Yes, they are exactly the same. To "acquire" the BCH, do the following: first, as a safety measure, "spend" it all on the BTC chain, by sending them all to a new wallet you also control; after that, these private keys have no BTC, but still have all the BCH. Then, you have to find a BCH wallet software which is compatible with your private key format, and import the private keys into it. That's it.

Imagine you had USD 200 noted in a public ledger (BTC in address you own private keys). Somebody decides to copy that ledger and names it VSD. Its gets public support and so now you have VSD 200 at same address, accessible with same private key, and this point onwards both USD & VSD are going their seperate ways. Whatever you do to one will NOT effect the other because the ledgers are different now.

There can be as much copies of ledger (offshoot coins, forks) as anybody wishes, important is how it grows from there. Most probably it will just die within few mining blocks and thus will not carry any monetary value.

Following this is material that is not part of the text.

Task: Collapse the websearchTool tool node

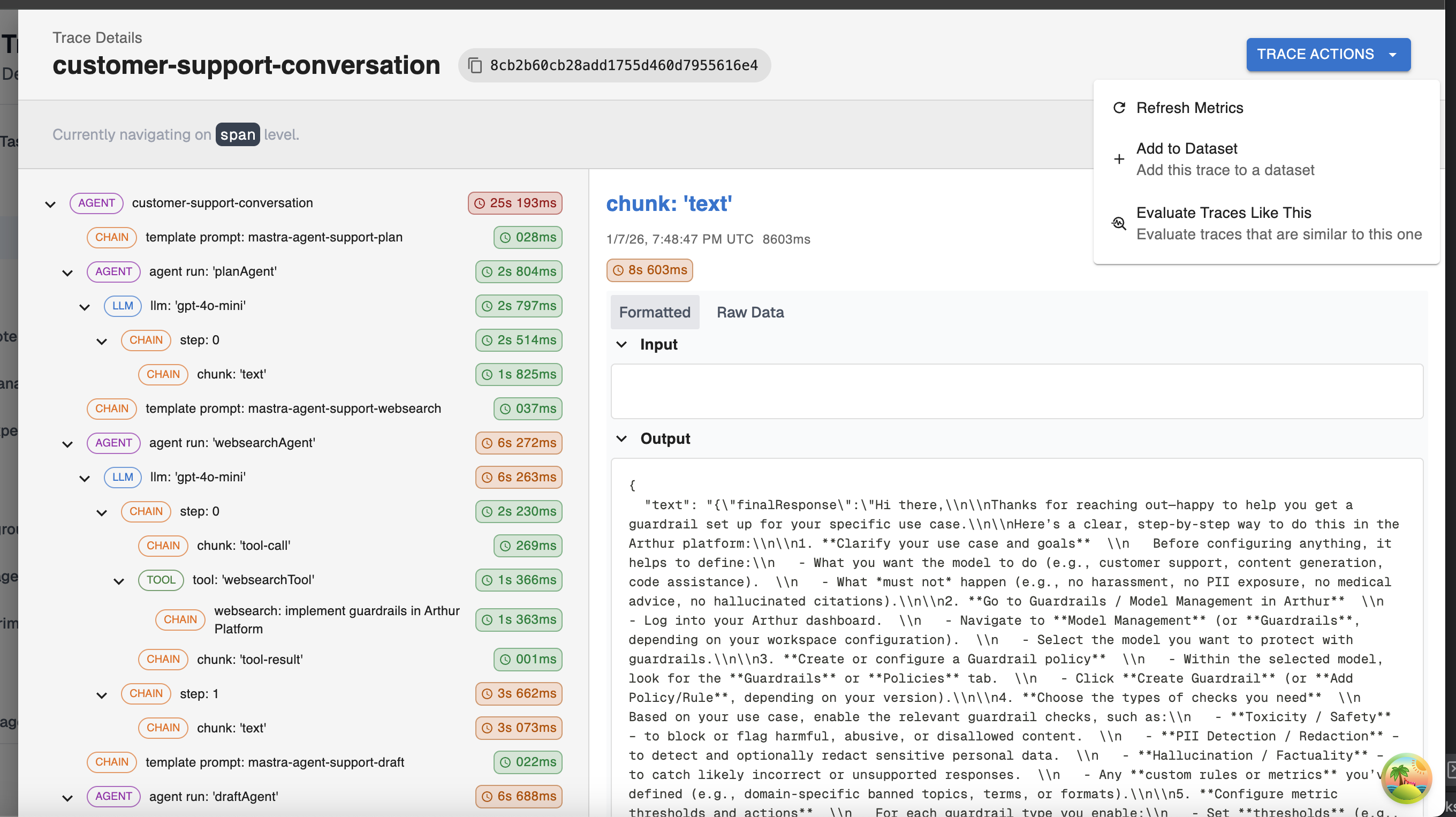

And yes, anytime one forks USD to VSD/WSD/YSD/XSD/ZSD they are essentially copying the ledger from that snapshot, with your address having same balance as its fork-parent.

Even simpler analogy to work from: you have a file which has your list of things you bought and sold. The file is called 'transactions.txt' You make a copy of that file, calling it 'transactions_2.txt' and then start appending what you bought and sold on that. But then, you are also still appending to the old file what you bought and sold.

The Bitcoin/BCH thing is like this, but on a greater scale with potential risks around it (BCH had to ensure there were no replay attacks on the Bitcoin blockchain for example.) For example, Trezor recommends (and has to deliver your Bitcoin to a Bcash-specific address: https://trezor.io/claim-bch/.

Yes, and am I correct in assuming that once the transactions.txt is copied to transactions2.txt, they are same only till that point of time (or block), and can have totally independent and different entries from that point onwards?

If copy was made at block 55, 55th block is same in both branches. 56th and such blocks can be totally different. Imagine it like a literal branch of tree. Both branches share the same trunk, but are unique once seperated into unique branches.

> How does taking out my BTC out of CoinBase ensure I will receive an equivalent amount of BCH?

By taking your BTC out of Coinbase and into a wallet you control directly (on your computer or phone) before the fork, you have the corresponding private keys during the fork, which after the fork can be used to transact the same value independently on both the BTC and BCH chains.

> I bought 200$ worth of BTC in the past from CB, and promptly moved to an Exchange. Does that mean I will get whatever amount of BTC I purchased back then in BCH?

What matters is what happened at the precise moment of the fork. If at that moment your BTC was on an exchange, the corresponding BCH is at that same exchange. What happens with it depends on the exchange: some might treat it as non-existent, some might credit it to you in full (but it might or might not be possible to trade and/or take it out of the exchange), some might credit it to you partially based on a confusing formula which gets changed after the fact, and some might even take all the BCH for themselves.

Because BCH used the current state of BTC as the starting point when they forked. Whatever existed in BTC now exists as BCH. And yes you will keep getting more free coins whenever there is a fork in a currency you control.